[START OF Supplied records]
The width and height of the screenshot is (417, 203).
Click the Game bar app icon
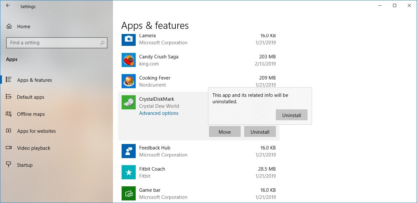click(128, 193)
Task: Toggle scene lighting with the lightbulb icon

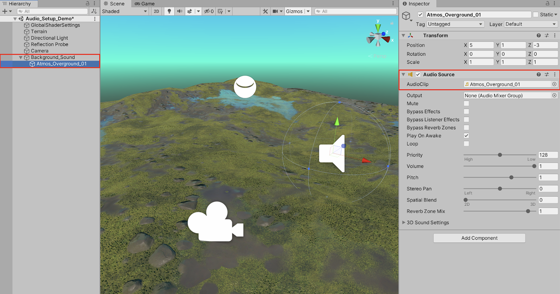Action: point(169,11)
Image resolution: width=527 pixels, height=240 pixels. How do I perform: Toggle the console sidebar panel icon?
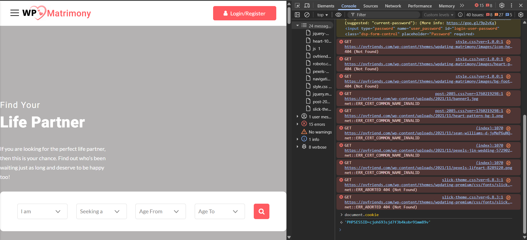297,15
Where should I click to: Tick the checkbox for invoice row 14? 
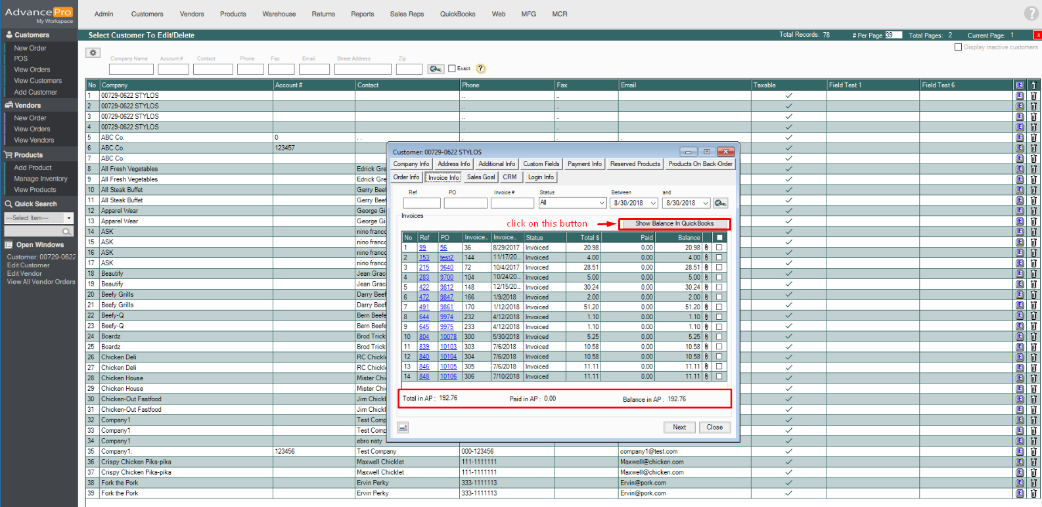point(719,376)
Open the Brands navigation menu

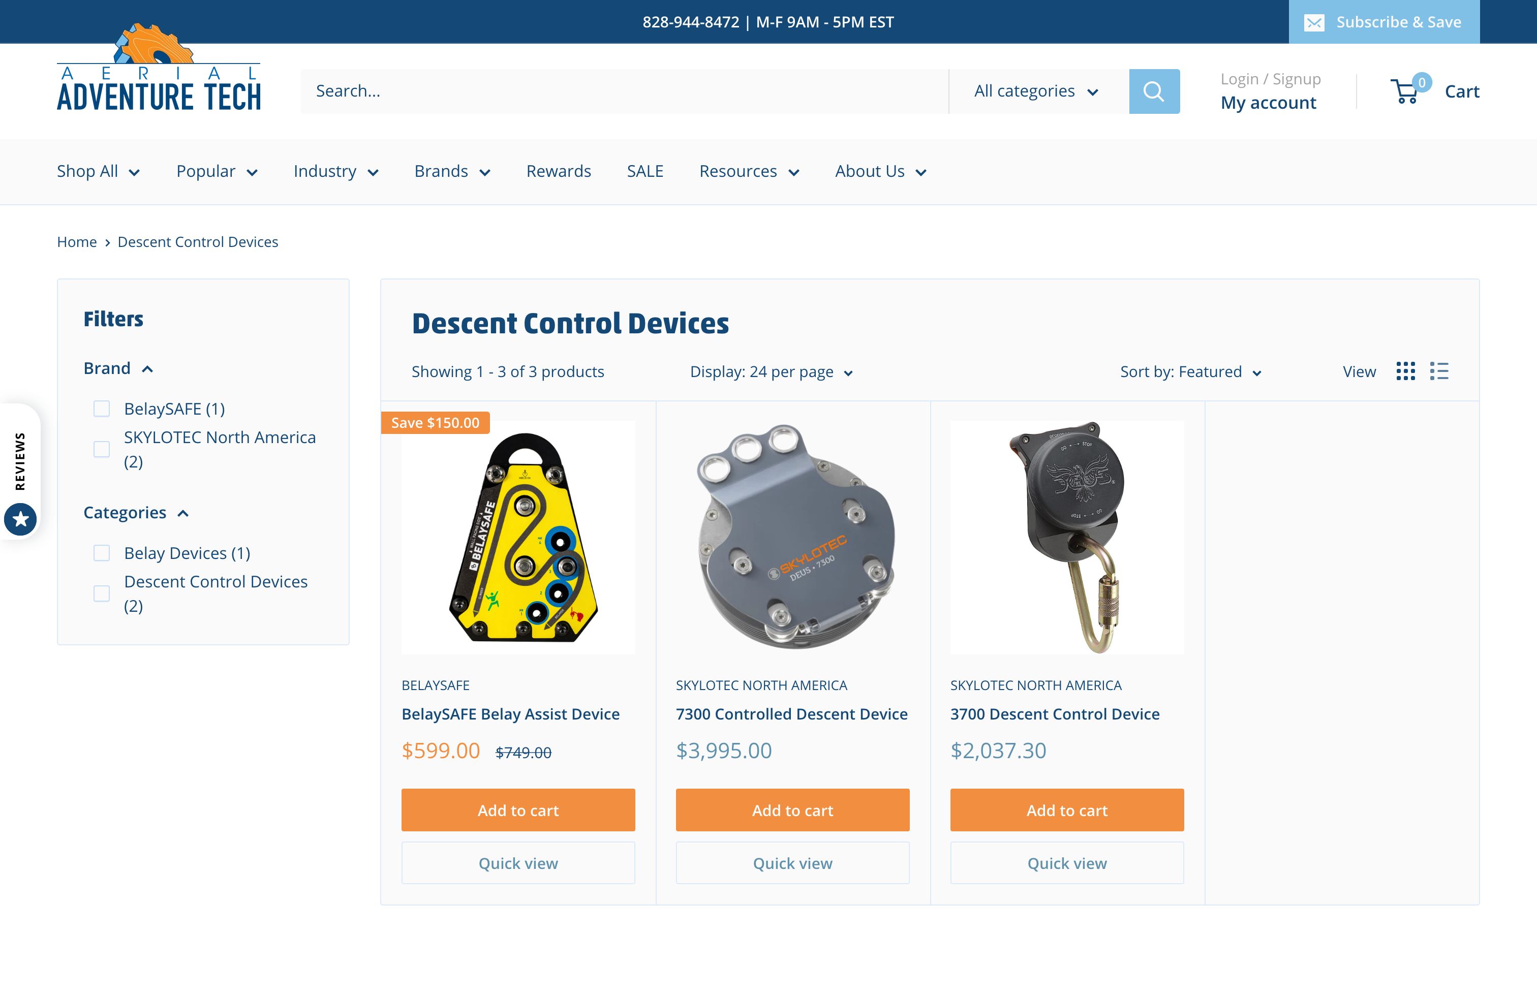click(x=451, y=172)
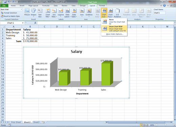Select None to clear the chart wall
Screen dimensions: 176x127
(114, 22)

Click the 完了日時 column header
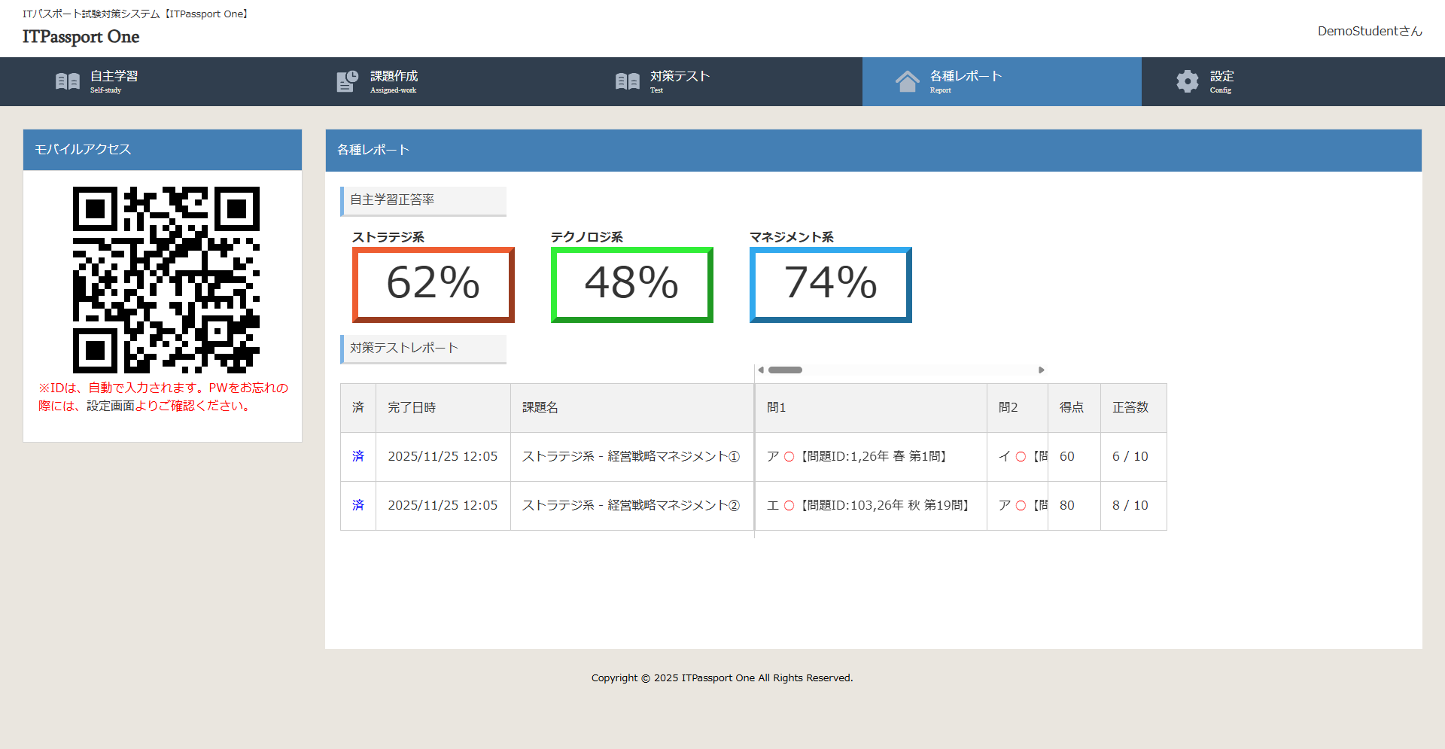point(412,407)
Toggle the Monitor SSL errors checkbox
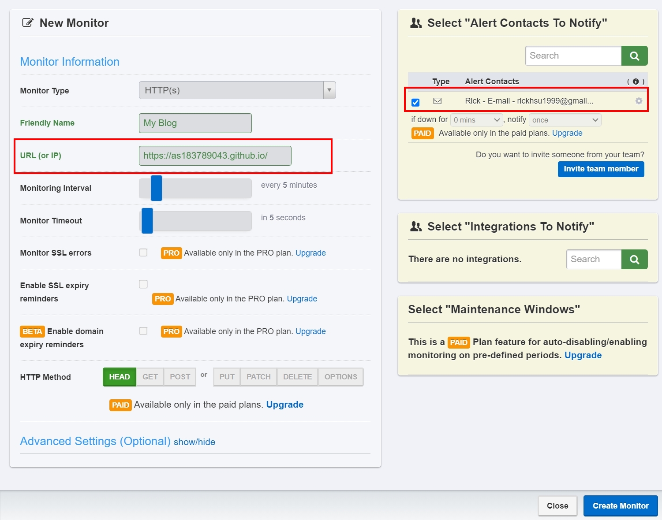This screenshot has height=520, width=662. [x=143, y=253]
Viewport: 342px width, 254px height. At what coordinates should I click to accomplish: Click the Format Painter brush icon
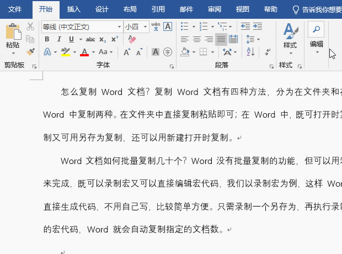coord(30,51)
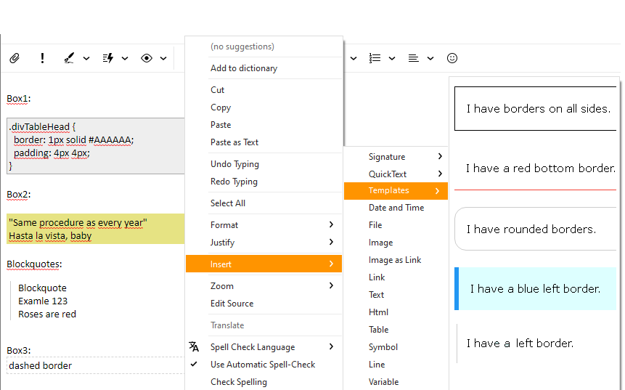Screen dimensions: 625x390
Task: Choose Date and Time from Insert submenu
Action: coord(396,208)
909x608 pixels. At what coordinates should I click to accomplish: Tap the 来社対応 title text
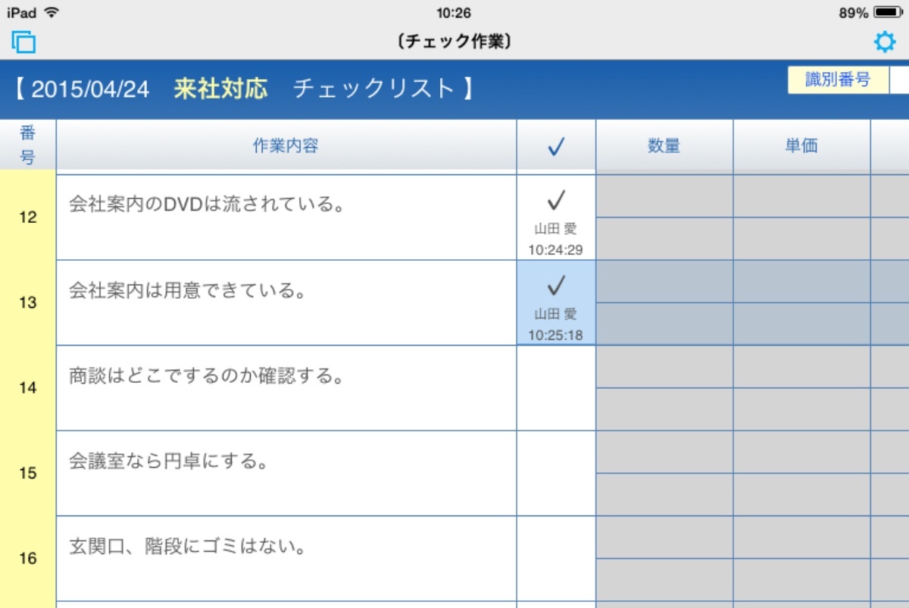pos(220,89)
[END OF Supplied records]
■ **Aim**
Quote every line of the listing above verbatim, leaving out the pictures.

■ **Problem solution**
The width and height of the screenshot is (417, 203).
Click the Game bar app icon
click(128, 193)
Task: Toggle scene lighting with the lightbulb icon

Action: point(169,11)
Image resolution: width=527 pixels, height=240 pixels. How do I perform: Toggle the console sidebar panel icon?
297,15
Where should I click to: Tick the checkbox for invoice row 14? 
point(719,376)
Open the Brands navigation menu

click(x=451, y=172)
Select None to clear the chart wall
Screen dimensions: 176x127
(114, 22)

Click the 完了日時 column header
point(412,407)
Toggle the Monitor SSL errors checkbox
This screenshot has height=520, width=662. [x=143, y=253]
Viewport: 342px width, 254px height. At what coordinates should I click to accomplish: Click the Format Painter brush icon
coord(30,51)
Screen dimensions: 625x390
Task: Choose Date and Time from Insert submenu
Action: coord(396,208)
909x608 pixels. At what coordinates should I click to accomplish: Tap the 来社対応 title text
pos(220,89)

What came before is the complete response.